This is Faith in Play #15: Gamism, for February 2019.
Glancing back over previous articles, I am often reminded that although I did an article on DFK—Drama, Fortune, and Karma, Faith and Gaming: Mechanics—I never addressed the more controversial three-letter set found in Ron Edwards’ Big Model, GNS. After all, what we get out of playing our games is a significant part of how our faith is involved, and ought to be considered.
If you don’t know what GNS is, or have never heard of “Creative Agenda”, or simply aren’t sure of the meanings of these frequently-bantered terms from previous decades, my own summary is available at Places to Go, People to Be as Theory 101: Creative Agenda (or on their French site as Théorie 101 – 3e partie : Les propositions créatives). The short version is that a creative agenda is what any given player enjoys and seeks to maximize when he plays a game. Ron hates short versions; he does not think them accurate, and he’s probably right. Meanwhile, players hate to be labeled, categorized, pigeonholed, so if you tell someone he’s gamist, he’s likely to challenge you.
There’s a joke there. Never mind.
Gamism has a particular stigma, because it is the agenda of munchkins and rules lawyers, and these are regarded by many as among the most irksome players in the games. However, despite the fact that such players usually are gamist, they don’t define gamism. Gamism is typically that which people find fun about competitive sports—at least, what the players enjoy. It is rising to the challenge. Whether it is a football game in which the outcome depends on that last five-seconds-on-the-clock field goal attempt or the tabletop role players imagining a battle against a huge ancient red dragon or a fleet of space pirates, win or lose there is going to be a story to tell there, in which players did their best and either overcame the odds or went down in flames of glory. Gamism is about testing your own ability against a challenge, whether another player as in chess, another team as in basketball, a computer program as in Final Fantasy, or the Dungeon Master’s handiwork as in Dungeons & Dragons. It is ultimately about winning, but also about losing, about rising to face the foe.

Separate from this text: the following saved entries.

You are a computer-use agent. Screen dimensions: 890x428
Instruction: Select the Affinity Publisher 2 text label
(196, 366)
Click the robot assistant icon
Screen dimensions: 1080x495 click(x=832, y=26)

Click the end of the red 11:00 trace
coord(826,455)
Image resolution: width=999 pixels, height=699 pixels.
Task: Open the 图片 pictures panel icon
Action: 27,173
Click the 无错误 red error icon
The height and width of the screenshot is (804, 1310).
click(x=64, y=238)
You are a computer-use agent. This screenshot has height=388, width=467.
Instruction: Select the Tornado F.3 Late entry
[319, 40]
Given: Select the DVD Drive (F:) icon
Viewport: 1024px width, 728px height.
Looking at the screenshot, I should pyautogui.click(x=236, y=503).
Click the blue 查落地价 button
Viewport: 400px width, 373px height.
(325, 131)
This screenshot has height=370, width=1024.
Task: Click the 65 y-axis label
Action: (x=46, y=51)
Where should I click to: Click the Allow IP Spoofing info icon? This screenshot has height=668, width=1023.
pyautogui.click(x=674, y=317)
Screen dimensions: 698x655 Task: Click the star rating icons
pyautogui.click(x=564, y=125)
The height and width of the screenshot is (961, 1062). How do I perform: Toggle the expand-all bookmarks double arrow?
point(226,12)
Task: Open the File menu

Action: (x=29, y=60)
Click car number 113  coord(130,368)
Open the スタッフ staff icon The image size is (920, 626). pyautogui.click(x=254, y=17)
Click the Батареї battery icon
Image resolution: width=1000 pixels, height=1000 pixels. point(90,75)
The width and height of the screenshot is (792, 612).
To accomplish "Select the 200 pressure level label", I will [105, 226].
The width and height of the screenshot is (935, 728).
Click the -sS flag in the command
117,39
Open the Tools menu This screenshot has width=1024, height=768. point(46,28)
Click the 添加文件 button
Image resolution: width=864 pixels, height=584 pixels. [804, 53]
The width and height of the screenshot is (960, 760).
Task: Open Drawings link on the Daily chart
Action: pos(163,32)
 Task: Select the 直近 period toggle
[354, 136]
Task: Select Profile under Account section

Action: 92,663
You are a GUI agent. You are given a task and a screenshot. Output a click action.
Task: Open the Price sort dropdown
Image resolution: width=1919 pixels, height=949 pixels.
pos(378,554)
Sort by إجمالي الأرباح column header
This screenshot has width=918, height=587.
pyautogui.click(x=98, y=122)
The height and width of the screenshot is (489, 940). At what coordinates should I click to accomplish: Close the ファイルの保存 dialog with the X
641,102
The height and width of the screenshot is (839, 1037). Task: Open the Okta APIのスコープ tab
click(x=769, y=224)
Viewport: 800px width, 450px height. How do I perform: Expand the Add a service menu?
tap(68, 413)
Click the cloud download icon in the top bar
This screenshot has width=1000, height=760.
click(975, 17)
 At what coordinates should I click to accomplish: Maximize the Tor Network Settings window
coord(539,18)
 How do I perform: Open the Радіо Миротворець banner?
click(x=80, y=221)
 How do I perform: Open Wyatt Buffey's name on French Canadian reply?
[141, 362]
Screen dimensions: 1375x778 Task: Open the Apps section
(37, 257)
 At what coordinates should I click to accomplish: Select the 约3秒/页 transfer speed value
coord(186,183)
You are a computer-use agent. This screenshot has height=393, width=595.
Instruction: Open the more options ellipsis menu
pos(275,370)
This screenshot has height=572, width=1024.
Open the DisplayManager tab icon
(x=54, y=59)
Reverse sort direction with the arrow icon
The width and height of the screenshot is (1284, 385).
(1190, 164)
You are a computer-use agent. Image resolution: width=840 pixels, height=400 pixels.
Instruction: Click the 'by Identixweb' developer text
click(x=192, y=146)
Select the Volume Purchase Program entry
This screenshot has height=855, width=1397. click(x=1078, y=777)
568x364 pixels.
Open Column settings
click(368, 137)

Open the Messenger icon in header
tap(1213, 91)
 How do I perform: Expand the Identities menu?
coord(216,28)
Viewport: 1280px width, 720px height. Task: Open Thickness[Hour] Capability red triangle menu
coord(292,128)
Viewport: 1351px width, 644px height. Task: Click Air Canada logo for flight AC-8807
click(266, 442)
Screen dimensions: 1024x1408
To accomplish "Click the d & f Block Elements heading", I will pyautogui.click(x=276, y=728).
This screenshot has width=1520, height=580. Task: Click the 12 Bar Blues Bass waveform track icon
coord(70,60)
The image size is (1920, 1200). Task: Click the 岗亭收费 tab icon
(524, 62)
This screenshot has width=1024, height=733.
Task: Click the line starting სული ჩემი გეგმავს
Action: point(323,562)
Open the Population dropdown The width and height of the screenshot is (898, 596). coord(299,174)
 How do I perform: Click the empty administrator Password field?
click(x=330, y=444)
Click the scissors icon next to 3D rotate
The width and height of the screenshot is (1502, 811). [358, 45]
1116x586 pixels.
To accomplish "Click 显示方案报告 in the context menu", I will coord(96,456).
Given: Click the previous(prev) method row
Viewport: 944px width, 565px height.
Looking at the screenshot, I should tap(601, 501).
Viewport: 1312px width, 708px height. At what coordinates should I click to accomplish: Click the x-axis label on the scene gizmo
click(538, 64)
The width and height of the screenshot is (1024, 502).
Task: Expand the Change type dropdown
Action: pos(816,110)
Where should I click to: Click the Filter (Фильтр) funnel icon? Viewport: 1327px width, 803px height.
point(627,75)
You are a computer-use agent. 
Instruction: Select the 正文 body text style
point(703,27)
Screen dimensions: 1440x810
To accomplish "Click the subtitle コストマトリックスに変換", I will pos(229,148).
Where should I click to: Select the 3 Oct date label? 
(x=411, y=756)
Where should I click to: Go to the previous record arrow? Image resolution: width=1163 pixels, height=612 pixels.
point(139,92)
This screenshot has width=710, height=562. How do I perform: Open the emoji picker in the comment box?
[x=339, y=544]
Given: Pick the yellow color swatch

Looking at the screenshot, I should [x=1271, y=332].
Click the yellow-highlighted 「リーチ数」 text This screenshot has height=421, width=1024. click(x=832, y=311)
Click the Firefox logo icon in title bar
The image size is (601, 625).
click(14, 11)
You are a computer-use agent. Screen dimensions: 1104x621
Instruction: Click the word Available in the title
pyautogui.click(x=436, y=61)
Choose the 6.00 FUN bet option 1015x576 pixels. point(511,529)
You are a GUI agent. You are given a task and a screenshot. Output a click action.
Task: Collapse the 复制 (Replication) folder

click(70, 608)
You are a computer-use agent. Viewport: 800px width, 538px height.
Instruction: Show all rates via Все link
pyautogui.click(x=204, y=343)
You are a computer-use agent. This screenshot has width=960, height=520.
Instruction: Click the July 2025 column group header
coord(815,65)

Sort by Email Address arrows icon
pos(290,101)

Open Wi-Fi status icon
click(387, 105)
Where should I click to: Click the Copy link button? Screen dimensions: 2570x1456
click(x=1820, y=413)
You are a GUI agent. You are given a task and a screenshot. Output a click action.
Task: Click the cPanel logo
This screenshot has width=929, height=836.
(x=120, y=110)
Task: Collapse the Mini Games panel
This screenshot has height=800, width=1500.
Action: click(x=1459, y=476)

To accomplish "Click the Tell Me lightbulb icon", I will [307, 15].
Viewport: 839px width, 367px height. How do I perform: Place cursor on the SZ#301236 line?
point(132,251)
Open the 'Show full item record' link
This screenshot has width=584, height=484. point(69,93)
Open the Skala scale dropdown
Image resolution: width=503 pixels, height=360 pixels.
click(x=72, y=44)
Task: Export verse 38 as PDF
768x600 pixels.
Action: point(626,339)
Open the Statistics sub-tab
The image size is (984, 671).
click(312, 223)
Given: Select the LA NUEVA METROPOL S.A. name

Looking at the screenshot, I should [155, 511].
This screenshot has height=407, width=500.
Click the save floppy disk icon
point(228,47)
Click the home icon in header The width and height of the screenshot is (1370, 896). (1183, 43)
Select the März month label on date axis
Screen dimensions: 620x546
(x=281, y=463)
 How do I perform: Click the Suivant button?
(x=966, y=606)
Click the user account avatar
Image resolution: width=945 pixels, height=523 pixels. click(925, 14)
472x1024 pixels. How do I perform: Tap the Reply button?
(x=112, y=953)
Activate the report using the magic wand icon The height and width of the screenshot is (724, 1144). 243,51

As we have noted before, there is something about being the best that glorifies God, and Paul encourages us to strive in our spiritual life as athletes strive for physical superiority. There is something good about being good at something, and we become good by honing our abilities against challenges. Gamism encourages this, particularly if we can take the lessons we learn about applying ourselves to the game or sport or challenge and apply them to our spiritual life.
On the other hand, we want to avoid arrogance. One of my novel characters noted about himself that he wanted to brag, but not to people who had never done anything significant, to people who had also done great deeds that were worthy of bragging. The bragging itself is part of the challenge. We tell others how well we’ve done, and they tell us their stories, and we are inspired to work harder, to do better next time, to produce more stories worth telling. There is merit in that, as long as we recognize that those to whom we brag are equally praiseworthy. It is when we brag to those who have no impressive stories with which to respond that we have overstepped. It is one thing to stand among talented people and say, “I am equally talented.” It is another to tell people that they are not worth as much as you because they do not have your abilities and achievements. Gamism is good as long as it motivates us to improve ourselves; it becomes bad when it permits us to disdain the lesser achievements (or different achievements) of others.
So there is nothing inherently unchristian about playing the game to win, to face the challenge and rise above it. The danger comes in whether the attitude you build is one of perpetually improving yourself or of disdaining others.
We’ll look at the other two agenda in future articles.